In late October, the Boston Lykeion Ellinidon received a generous donation from long-time supporter Tom Pantages – a collection of clippings, articles, and notes from years spent researching and participating in folk dance. We spoke with Tom recently to learn more about his Greek roots, how he feels about “KZ bands,” and more.
Tell me a little about where you’re from, and your Greek roots.
I was raised in Marlborough, MA. Both of my parents were born in Greece, and came over separately when they were very young. They met at a picnic of the Pentalofos Society, a society of the Greek-Americans who came to the States from the village of Pentalofos, Kozani in western Macedonia. I only once went back to the village, but do hope to go back again. I’m now starting a project to further research the Pentalofos Society – I recently obtained a ledger going back to 1918.
When and how did you become interested in Greek dancing?
I didn’t dance as a child; I started as an adult. I was living in Concord, NH, and a girlfriend introduced me to an international folk dance class. I went and the rest is history – we met every week, and danced from 7-10 with no breaks. We had an outstanding teacher, and I was a motivated student. It wasn’t just Greek dances, but all of the Balkan dances, even extending into Russia and the Middle East. There was a core group of very nice people. Dancing led me to other Greek activities. If I hadn’t learned to dance under such a good instructor, I’d just be going on my own merry way, but learning how to Greek dance – and not only! – changed my whole leisure life, all for the better.
Tell me more about your dance files. What resources were you able to find for learning more about Greek dancing?
I collected the files as a result of participating in the international folk dance classes in Concord. The Concord Library had a few books, and I would make copies. I’m obsessive with things, and get carried away. I consider myself a researcher – if I get interested in something, I pursue it and one thing leads to another.
I know that you are very well informed about all forms of traditional music and dance in the greater Boston area. What other types of dance have you participated in?
I have also participated in events with what I call the “Greek cousins,” Armenians. I enjoy attending Armenian church picnics with live bands that play not just Armenian but also Greek, Turkish, and Arabic music, as well as the dances that they host throughout the year.
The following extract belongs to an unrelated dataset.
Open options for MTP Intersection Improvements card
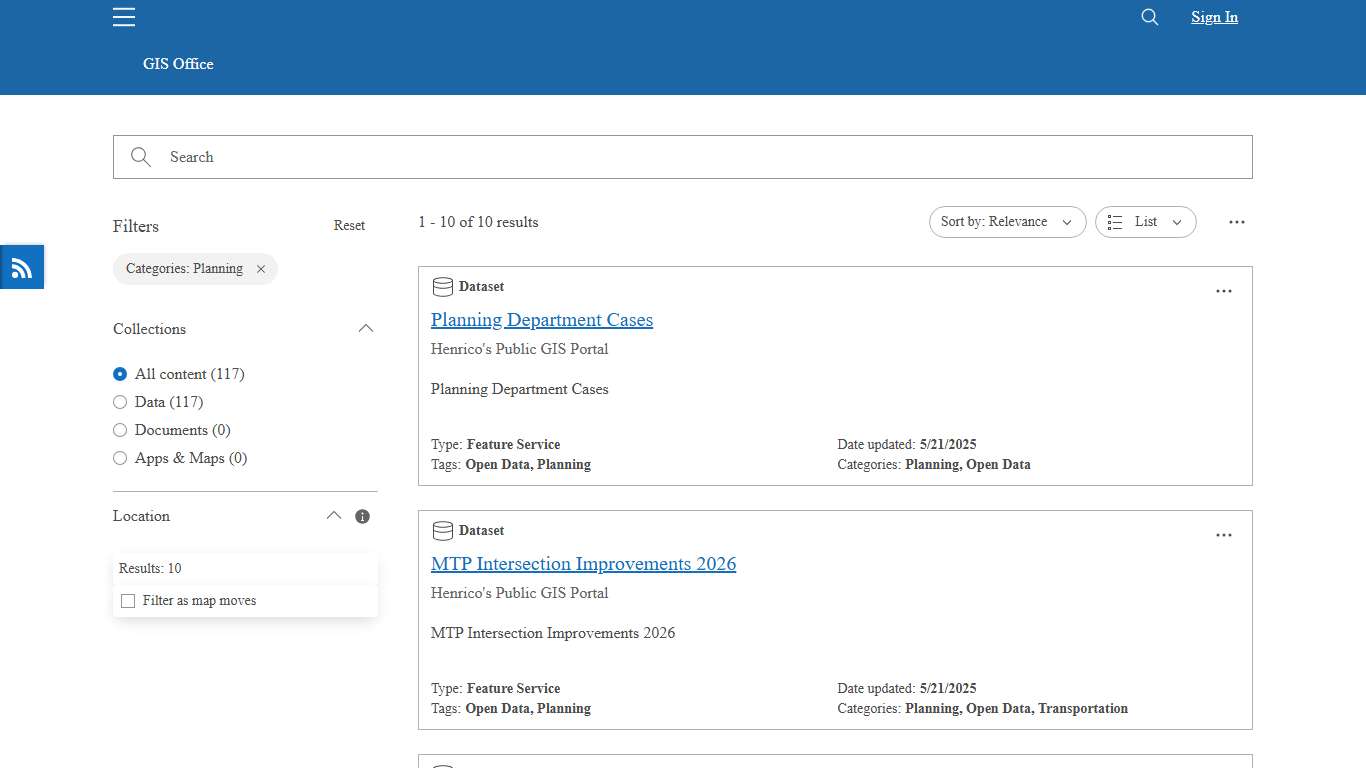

What are some of your favorite Greek dances?
Well, they’re at the opposite extremes in terms of energy. I was recently at a dance at Worcester with [BLE President] Irene Savas and a few others, and we did the zonaradikos. Because it’s so rarely played, I feel like I only get to do it once every five years. It’s the same as the Bulgarian fast pravo, so it’s an example of a dance crossing borders. I also like the tik, which is the same as the Armenian laz bar. Another favorite genre is Epirotic (Ipirotika). Dancing Ipirotika is hypnotic. So, going from the very fast to the very slow.
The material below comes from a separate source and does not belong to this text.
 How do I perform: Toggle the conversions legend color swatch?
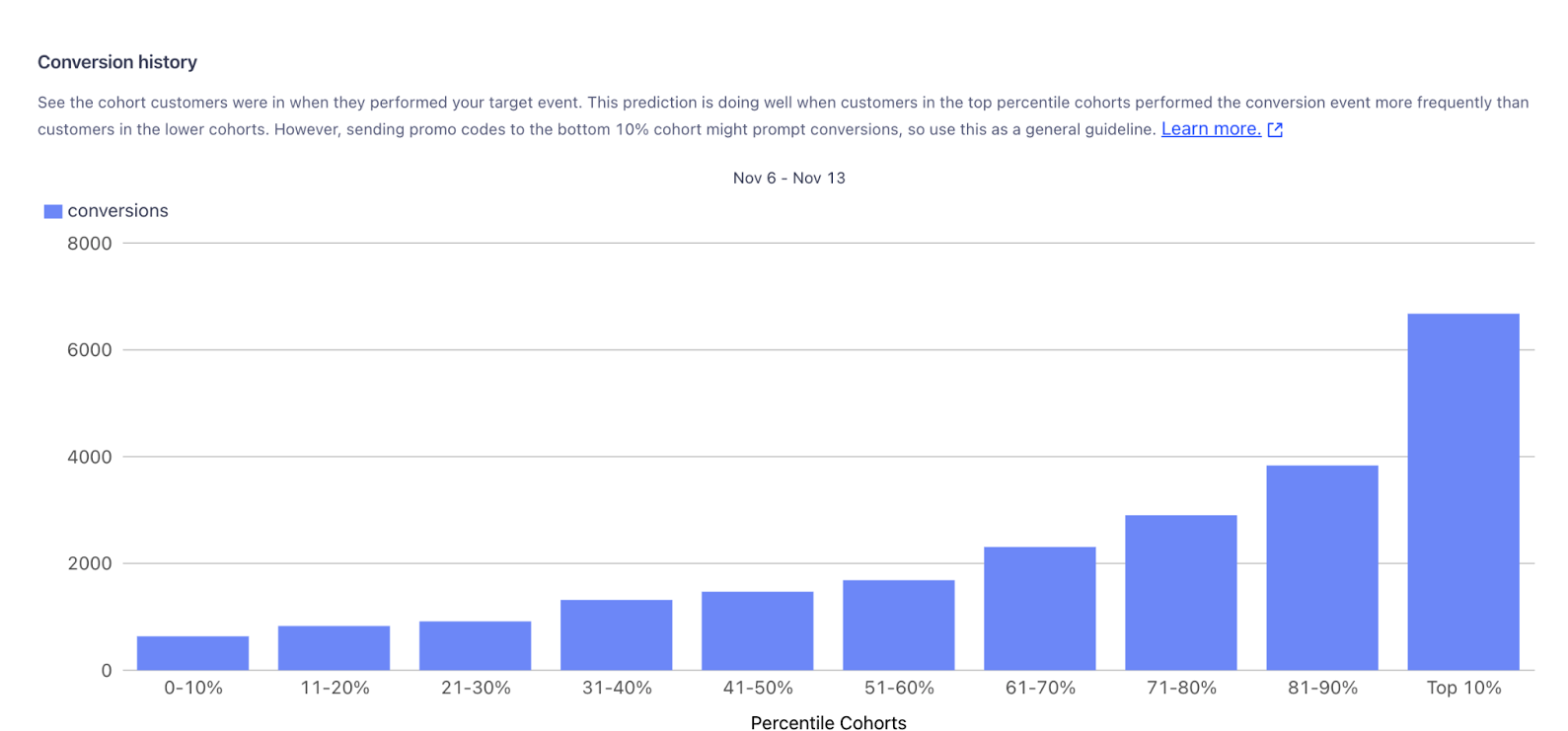point(53,211)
I can’t say I have a soft spot for the ikariotikos, because I broke my hip while trying to learn it, but I like it more than average. I don’t care for the zeimbekikos at all. I prefer percussion, repetition, motion, regularity. Too many Greek bands are what I call KZ bands – all they play is kalamatianos and zeimbekikos, and it gets kind of boring!
Do you have any words of wisdom for someone looking to get started in dance?
Personally, I need to learn a dance from all aspects. My teacher in Concord, Lisa, shared the term “kinesthetic memory,” the “memory of motion.” [Kinesthetic memory is the recollection of movement, weight, resistance, and position of the body or parts of the body.] I’m kind of weak on kinesthetic memory; I don’t remember my motions that well. I’m a numbers guy. For me, personally, I needed a good teacher – if she could teach me, she could teach anybody.
I was a slow learner and reluctant to go to the dances at the Greek festivals; I didn’t know how to dance, and was kind of clueless about trying to learn by watching. But I had a friend whose son had Down’s Syndrome, and would join in the dances. Although he couldn’t do the steps that well, he knew how to go with the flow. If the line went forward, he went forward; if the line went backward, he went backward. Now contrast that with other beginners, who end up pulling and pushing the dancers around them.